A Missa

(À Daniel Oliveira de Azevedo,

in memoriam)

O folheto colorido é distribuído na entrada a todos os que vêm para a missa na Igreja de São Pedro do Mar, no Recreio dos Bandeirantes. Servirá como o nosso guia no acompanhamento da missa através das diferentes fases do ato religioso. Cada uma delas com seus pontos específicos.

Logo na primeira página, uma gravura nos chama a atenção: Jesus Cristo, com um chicote feito de cordas, expulsa um vendedor do Templo, furiosamente “espalhando as moedas e derrubando as mesas dos cambistas”, como veríamos mais adiante, no Ponto 9, Aclamação ao Evangelho, na página 2 do folheto. No pé da mesma página 2 vemos a propaganda do produto Leite de Rosas e logo a seguir, na página 3, a do Supermercado Sendas, que devem suportar os custos da publicação do folheto. Tendo em troca a lembrança de seus nomes sugerida aos integrantes da comunidade.

Mais tarde veríamos algumas meninas da comunidade, com participação na cerimônia religiosa, se aproximando do altar, pelo corredor principal do Templo, com duas cestinhas de palha onde os fiéis deveriam depositar suas contribuições e ofertas para a igreja. Não há valor estipulado, mas o dinheiro se faz presente como nos tempos de antigamente, como nos tempos de Jesus Cristo.
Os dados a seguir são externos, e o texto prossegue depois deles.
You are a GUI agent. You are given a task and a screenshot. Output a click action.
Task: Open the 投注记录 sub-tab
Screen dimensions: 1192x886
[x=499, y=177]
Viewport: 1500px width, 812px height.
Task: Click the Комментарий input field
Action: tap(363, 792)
No tópico Liturgia da Palavra, no Ponto 5 (Primeira Leitura), pág. 1, dentre as falas atribuídas a Deus, lemos que: “Eu sou o Senhor teu Deus que te tirou do Egito, da casa da escravidão. Não terás outros deuses além de mim... Não te prostrarás diante desses deuses,... pois eu sou o Senhor teu Deus, um Deus ciumento”. Como pode um Deus de sabedoria e tolerância reivindicar somente para si o amor de todos? Não seria egoísmo? E as pessoas, civilizações, muitas delas desenvolvidas, felizes e de bem com a vida, que antecederam JC? Como ficam elas com seus deuses? Devem abandoná-los? Não podem ficar com eles e com esse Deus anunciado por JC, que para elas é novo? Não seria razoável que esse novo Deus, o Deus Todo-Poderoso, onde podemos encontrar a maior das sabedorias, não seria razoável que Ele pudesse admitir que escolhêssemos a quem dedicar o nosso amor ou o nosso credo? Pelo menos as pessoas que antecederam JC, o seu mensageiro?
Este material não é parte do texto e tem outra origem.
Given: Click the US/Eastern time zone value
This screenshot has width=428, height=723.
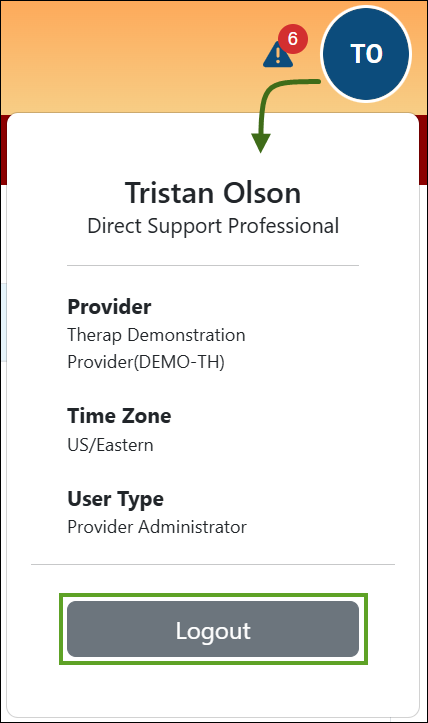Looking at the screenshot, I should [x=110, y=445].
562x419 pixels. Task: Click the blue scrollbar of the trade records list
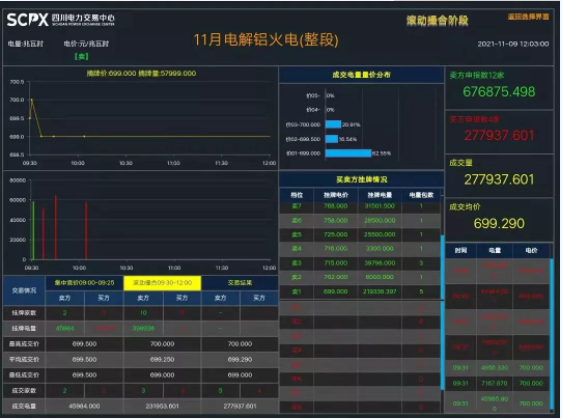tap(551, 334)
No Ponto 12 (Preces da Comunidade), pág. 2, lemos que “A Lei do Senhor é perfeita: conforto para a alma e alegria para o coração”. Alegria no coração e conforto na alma foi certamente o que o invasor português encontrou em cada um dos habitantes que viviam aqui quando eles chegaram. Os índios, considerados selvagens, não conheciam a mentira e não poluíam os rios, para não falar de muitos de seus outros atributos. Mas tinham seus deuses. Com quem aprenderam a ter alegria no coração e a alcançar as condições para o conforto da alma. Isso muito tempo depois de JC.
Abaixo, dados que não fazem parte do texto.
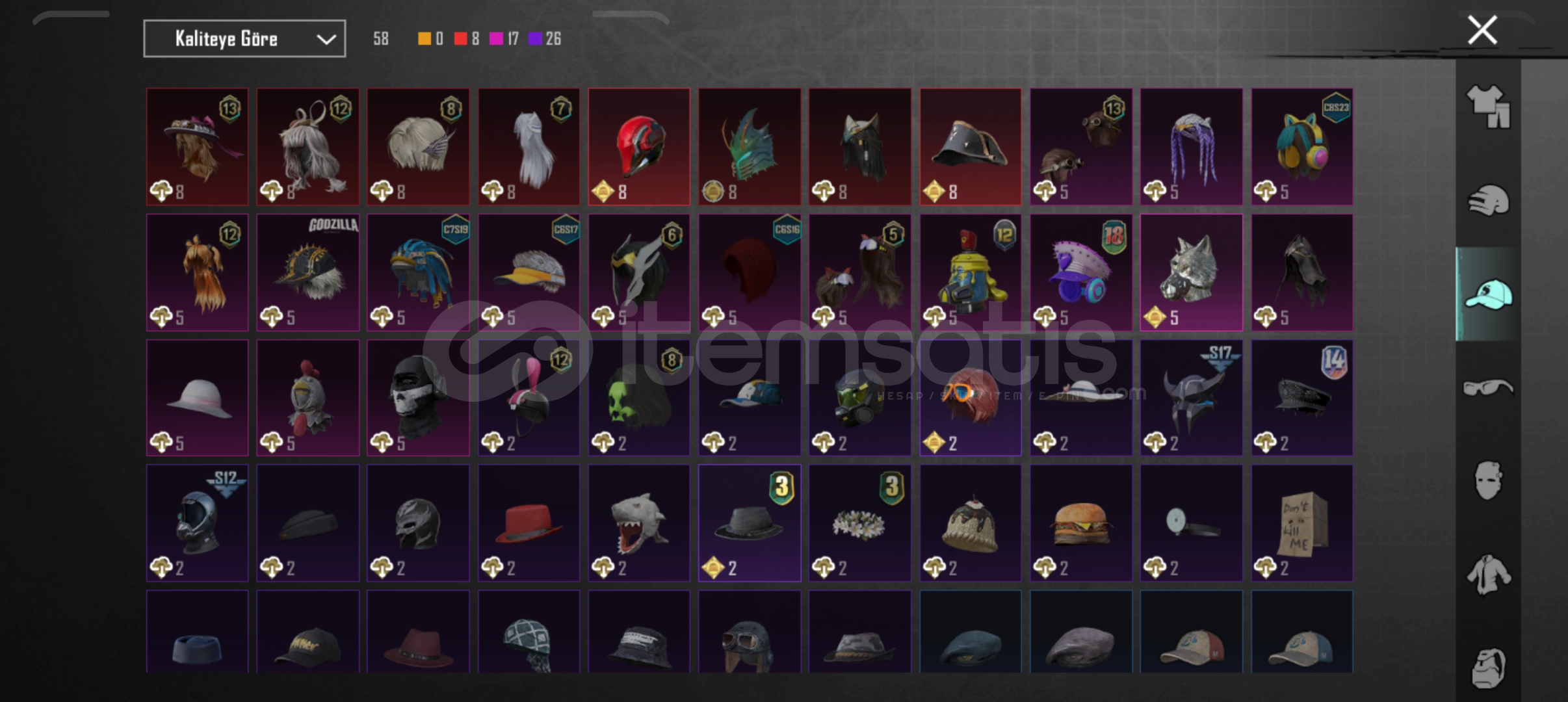Select the helmet category icon
The height and width of the screenshot is (702, 1568).
point(1488,200)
Tratam-se de digressões que somente devem ser levadas a sério por mim. Que não tenho o direito de achar que elas devem prevalecer sobre aquilo que os outros consideram. Que, por isso mesmo, fui à missa e não me arrependo, apesar de todas as digressões ou de tudo que eu não possa entender. Rezo do meu jeito. Também tenho medo. Mas não posso me furtar a algumas deduções. Disso não tenho medo.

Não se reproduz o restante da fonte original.